##### WORKING DATA
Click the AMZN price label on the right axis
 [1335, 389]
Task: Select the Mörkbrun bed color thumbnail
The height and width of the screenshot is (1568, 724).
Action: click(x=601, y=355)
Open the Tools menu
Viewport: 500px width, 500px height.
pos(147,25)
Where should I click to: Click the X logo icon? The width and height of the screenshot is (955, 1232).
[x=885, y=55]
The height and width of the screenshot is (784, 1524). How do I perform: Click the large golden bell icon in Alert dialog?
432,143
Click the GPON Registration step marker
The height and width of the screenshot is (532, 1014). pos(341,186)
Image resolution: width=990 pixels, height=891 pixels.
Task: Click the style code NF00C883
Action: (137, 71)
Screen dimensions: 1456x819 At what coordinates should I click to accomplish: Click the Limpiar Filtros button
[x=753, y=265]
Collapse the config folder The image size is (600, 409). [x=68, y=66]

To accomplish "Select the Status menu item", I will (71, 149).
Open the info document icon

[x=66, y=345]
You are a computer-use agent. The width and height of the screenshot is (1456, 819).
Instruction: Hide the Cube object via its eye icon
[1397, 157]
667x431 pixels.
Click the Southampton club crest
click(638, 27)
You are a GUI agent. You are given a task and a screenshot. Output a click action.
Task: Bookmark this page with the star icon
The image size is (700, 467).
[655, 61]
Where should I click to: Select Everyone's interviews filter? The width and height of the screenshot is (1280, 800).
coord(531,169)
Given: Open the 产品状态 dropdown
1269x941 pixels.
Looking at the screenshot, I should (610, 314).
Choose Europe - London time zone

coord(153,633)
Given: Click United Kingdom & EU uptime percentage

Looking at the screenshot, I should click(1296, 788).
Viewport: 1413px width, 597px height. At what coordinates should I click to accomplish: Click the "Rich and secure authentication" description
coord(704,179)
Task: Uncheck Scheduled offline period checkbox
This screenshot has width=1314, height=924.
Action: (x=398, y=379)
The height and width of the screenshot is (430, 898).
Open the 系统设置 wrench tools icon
##########
Among the lines above, some may hold the string "agent". State how many, giving the number alone.

2